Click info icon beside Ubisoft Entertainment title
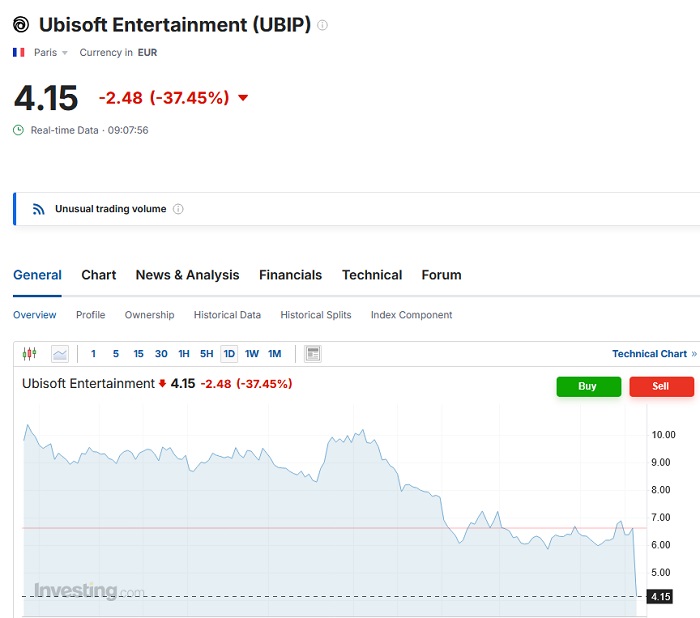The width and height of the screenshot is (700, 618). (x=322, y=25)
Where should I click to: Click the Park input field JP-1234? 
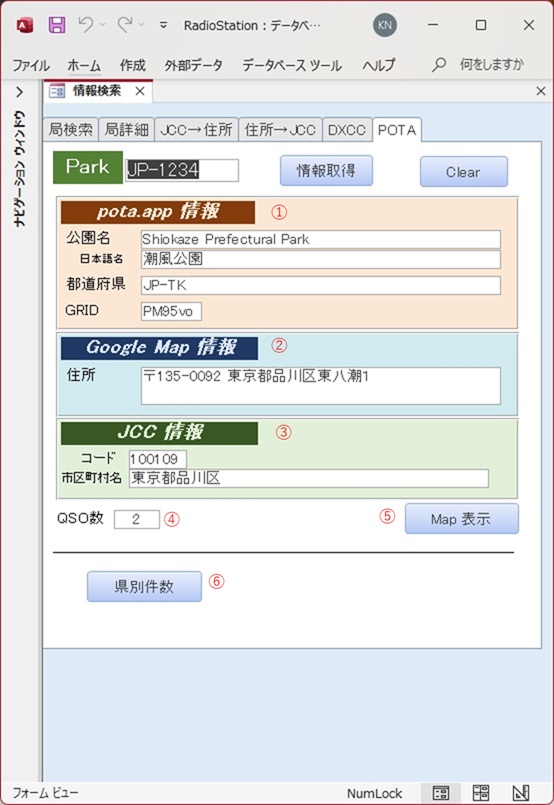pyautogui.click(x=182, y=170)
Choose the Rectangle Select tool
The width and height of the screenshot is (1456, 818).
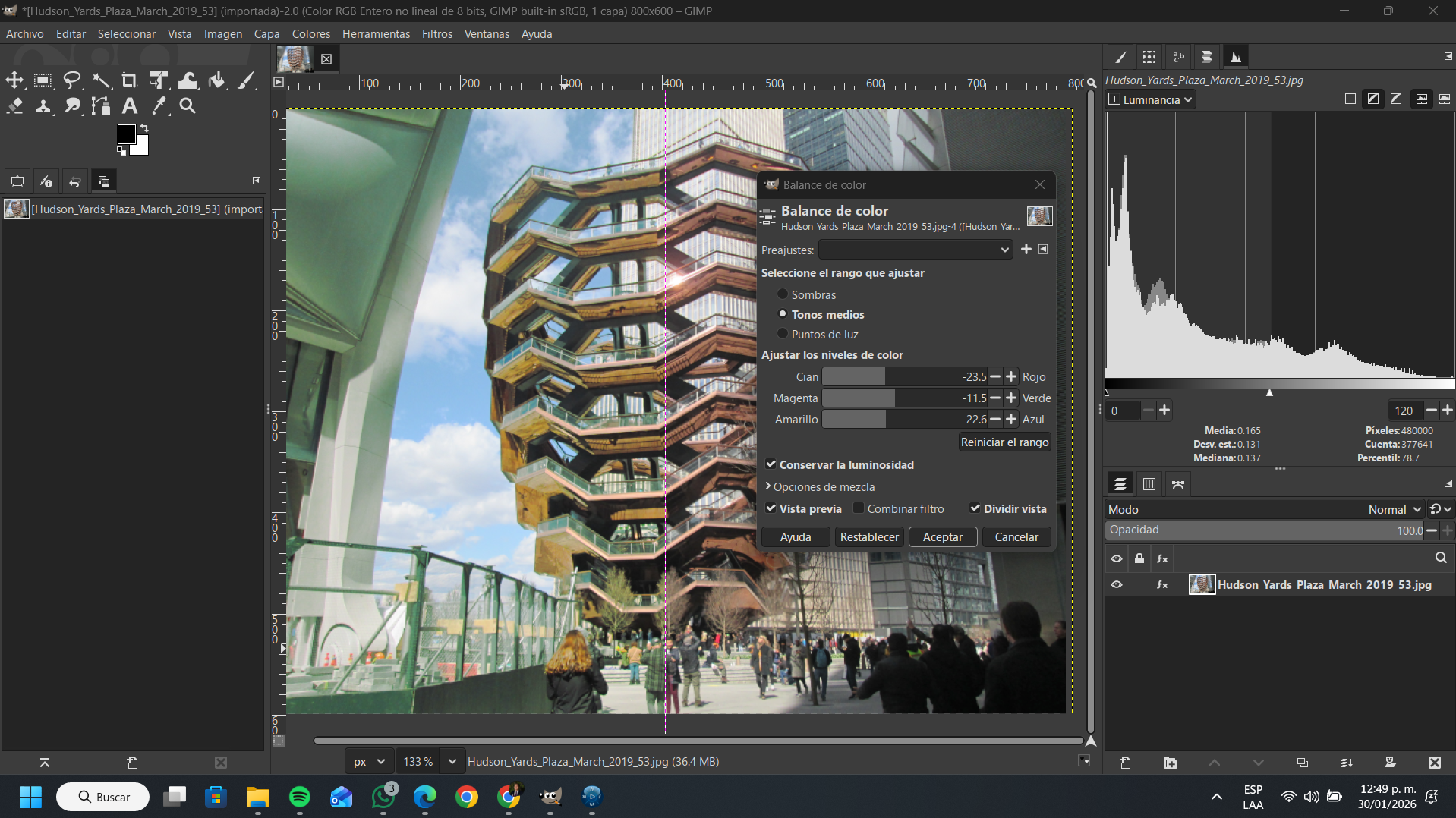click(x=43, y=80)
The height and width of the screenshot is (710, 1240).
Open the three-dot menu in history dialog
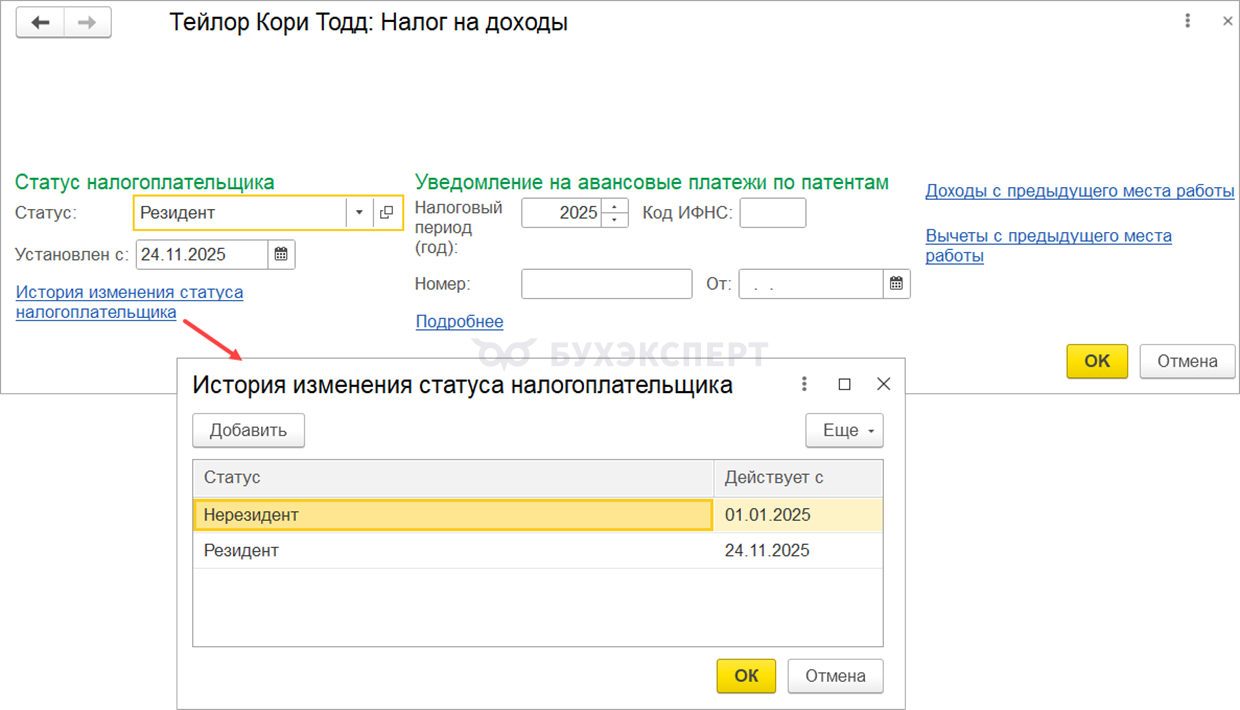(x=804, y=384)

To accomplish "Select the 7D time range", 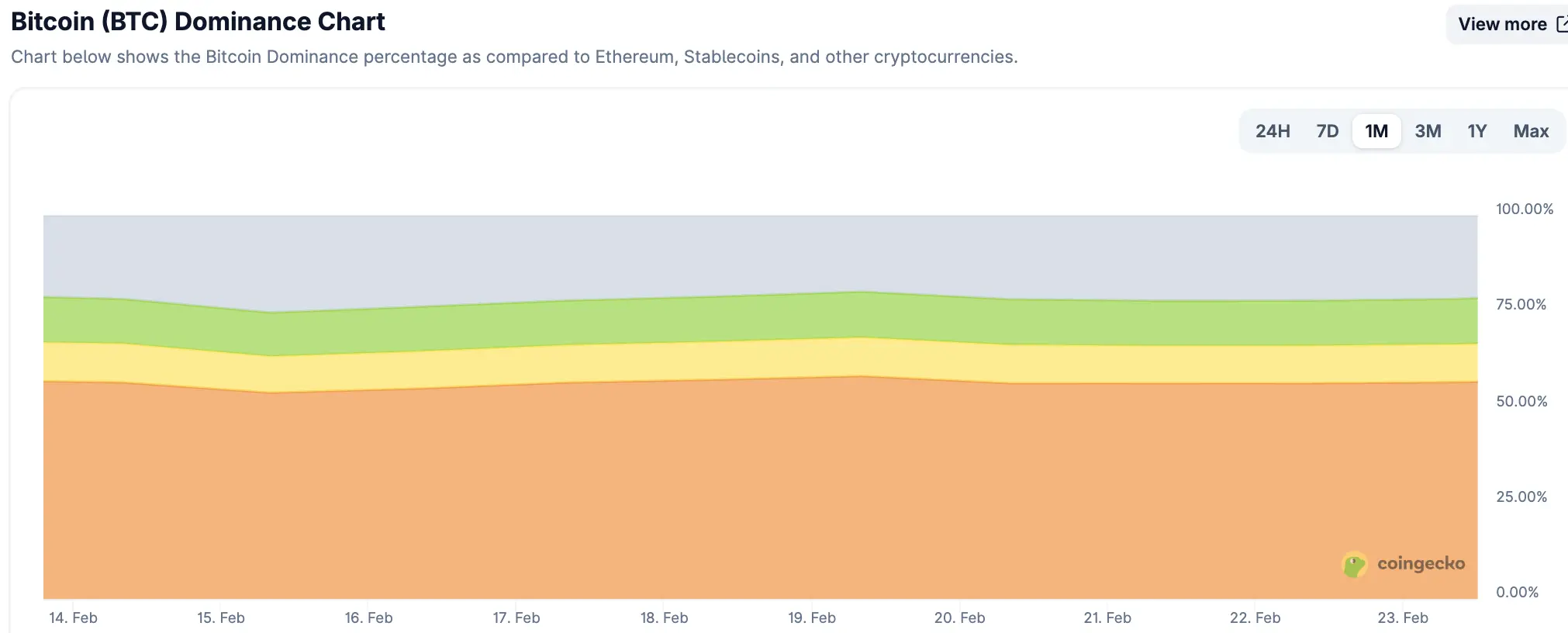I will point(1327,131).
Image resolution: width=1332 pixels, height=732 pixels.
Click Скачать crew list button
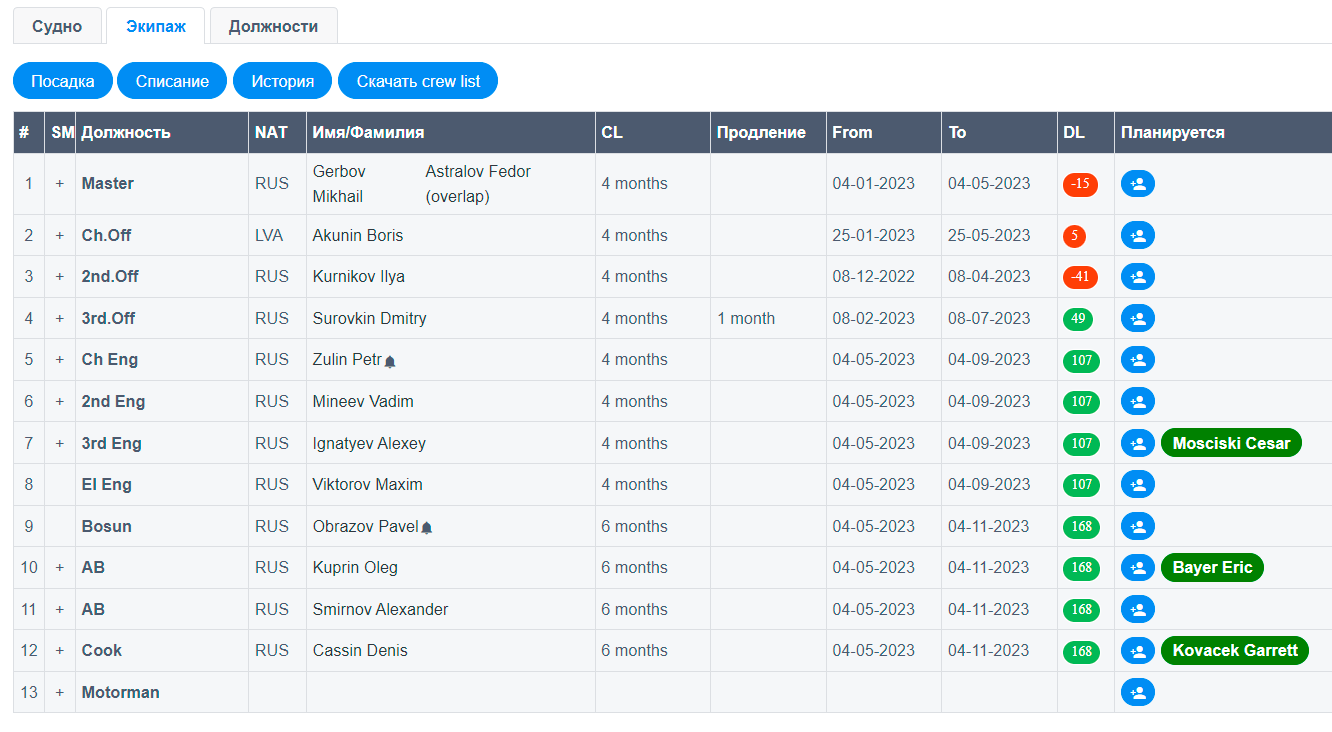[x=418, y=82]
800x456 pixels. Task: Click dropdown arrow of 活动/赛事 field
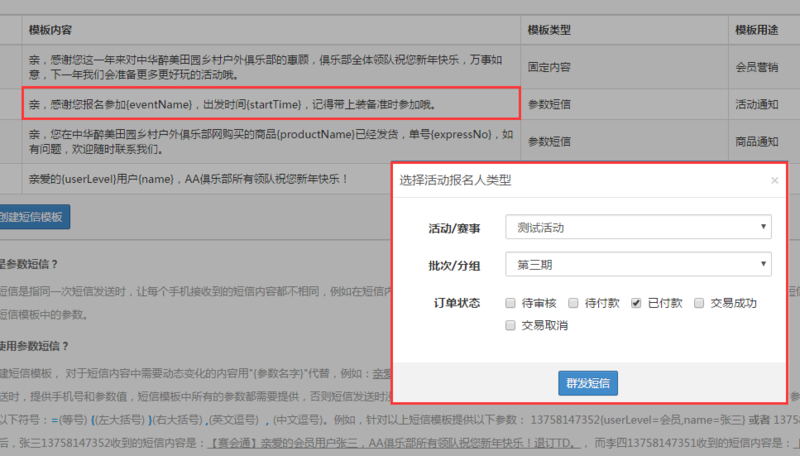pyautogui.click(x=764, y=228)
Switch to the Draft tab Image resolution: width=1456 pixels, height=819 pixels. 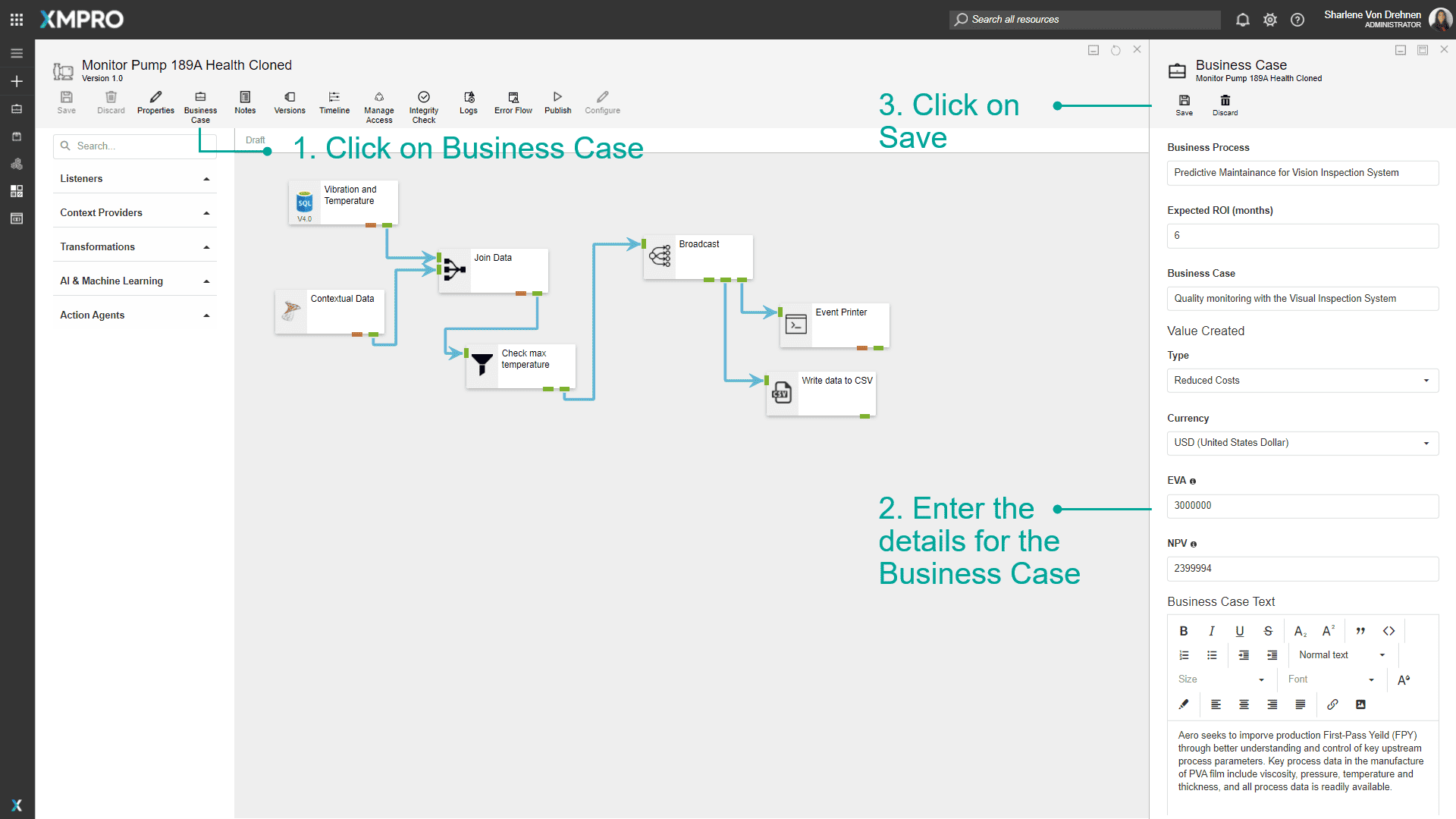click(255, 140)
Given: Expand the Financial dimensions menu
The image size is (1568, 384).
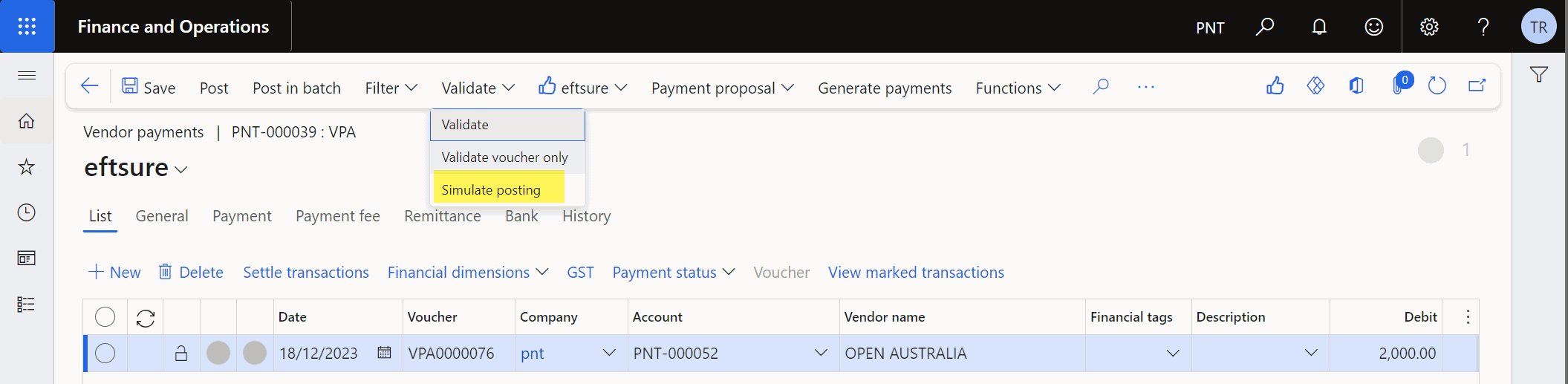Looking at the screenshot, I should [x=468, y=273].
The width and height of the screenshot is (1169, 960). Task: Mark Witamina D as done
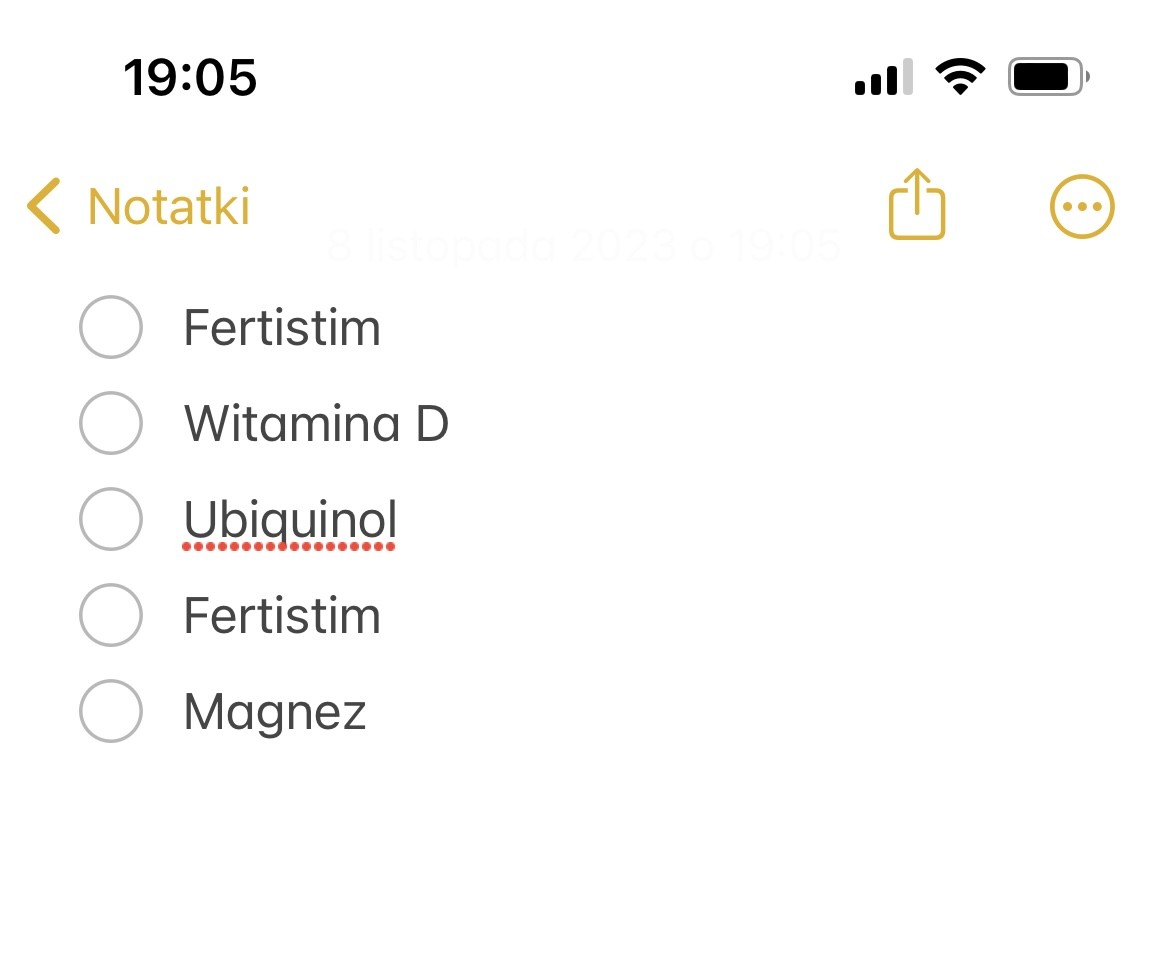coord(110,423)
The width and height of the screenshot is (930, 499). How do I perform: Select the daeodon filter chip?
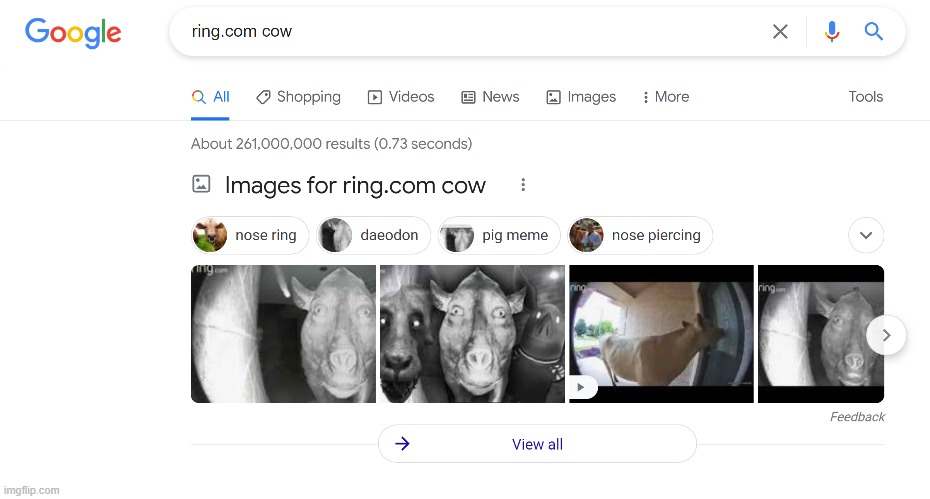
···
__WHAT IS ASKED__. Write out the lines from the one containing "The width and height of the screenshot is (1169, 960)." through the end of the lines, without the pictures.

__FINAL ANSWER__.
The width and height of the screenshot is (1169, 960). Task: Mark Witamina D as done
coord(110,423)
The width and height of the screenshot is (930, 499). How do I perform: Select the daeodon filter chip?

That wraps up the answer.